▶ Tasks and exercises:
• a. In the gmr.sklearn source listing below, what is the default maximum number of iterations, n_iter?
• b. Reproduce the passage of the gmr.sklearn source listing below, starting with "R_diff : float, optional" and going on through "number of iterations.".

▶ Document excerpt:
===

Module `gmr.sklearn`

Expand source code

import numpy as np

try:
    from sklearn.base import BaseEstimator, RegressorMixin, MultiOutputMixin
    from sklearn.utils import check_X_y
    from sklearn.utils.validation import (check_is_fitted, check_array,
                                          FLOAT_DTYPES)
except ImportError:
    raise ImportError(
        "Install scikit-learn (e.g. pip install scikit-learn) to use this "
        "extension.")

from .gmm import GMM


class GaussianMixtureRegressor(MultiOutputMixin, RegressorMixin, BaseEstimator):
    """Gaussian mixture regression compatible to scikit-learn.

    Parameters
    ----------
    n_components : int
        Number of MVNs that compose the GMM.

    priors : array, shape (n_components,), optional
        Weights of the components.

    means : array, shape (n_components, n_features), optional
        Means of the components.

    covariances : array, shape (n_components, n_features, n_features), optional
        Covariances of the components.

    verbose : int, optional (default: 0)
        Verbosity level.

    random_state : int or RandomState, optional (default: global random state)
        If an integer is given, it fixes the seed. Defaults to the global numpy
        random number generator.

    R_diff : float, optional (default: 1e-4)
        Minimum allowed difference of responsibilities between successive
        EM iterations.

    n_iter : int, optional (default: 500)
        Maximum number of iterations.

    init_params : str, optional (default: 'random')
        Parameter initialization strategy. If means and covariances are
        given in the constructor, this parameter will have no effect.
        'random' will sample initial means randomly from the dataset
        and set covariances to identity matrices. This is the
        computationally cheap solution.

===

▶ Extracted records:
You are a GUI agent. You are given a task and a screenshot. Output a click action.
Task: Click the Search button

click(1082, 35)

===

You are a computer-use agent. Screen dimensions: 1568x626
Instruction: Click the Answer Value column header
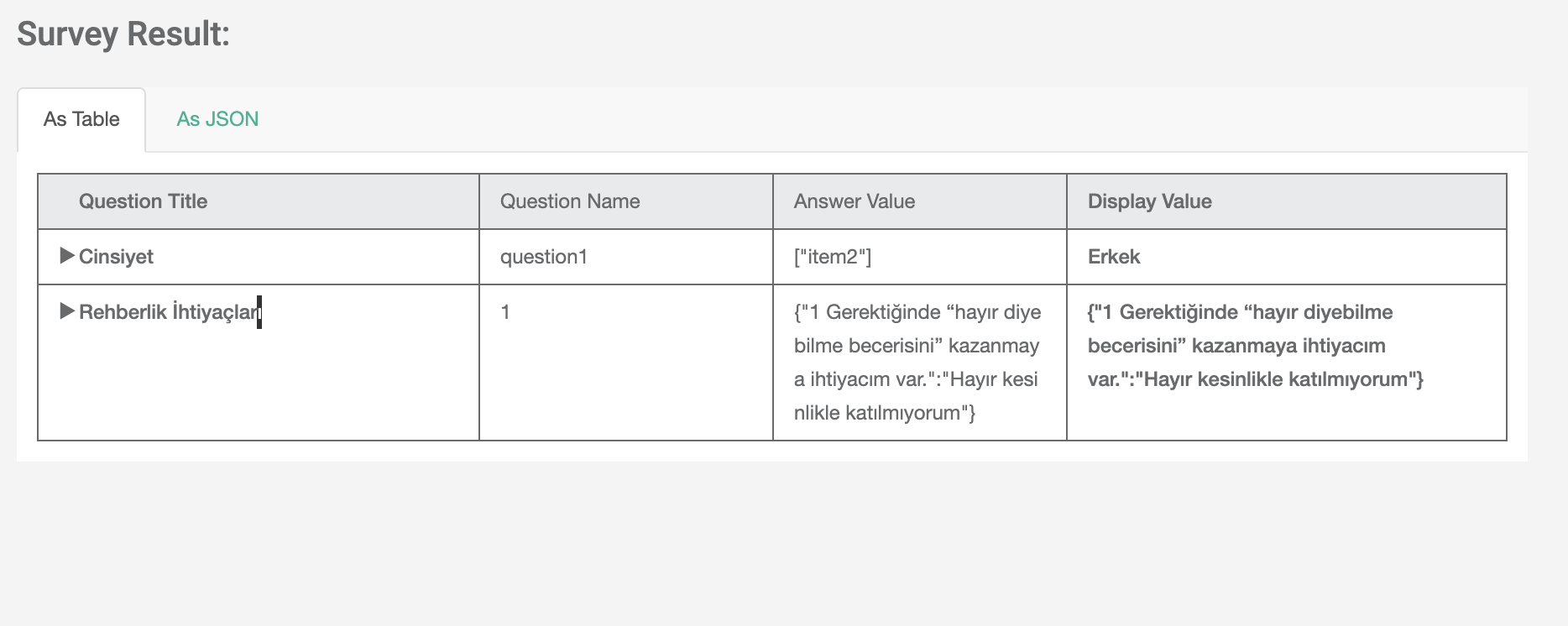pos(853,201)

===

▶ Task results:
• a. 500

• b.
R_diff : float, optional (default: 1e-4)
        Minimum allowed difference of responsibilities between successive
        EM iterations.

    n_iter : int, optional (default: 500)
        Maximum number of iterations.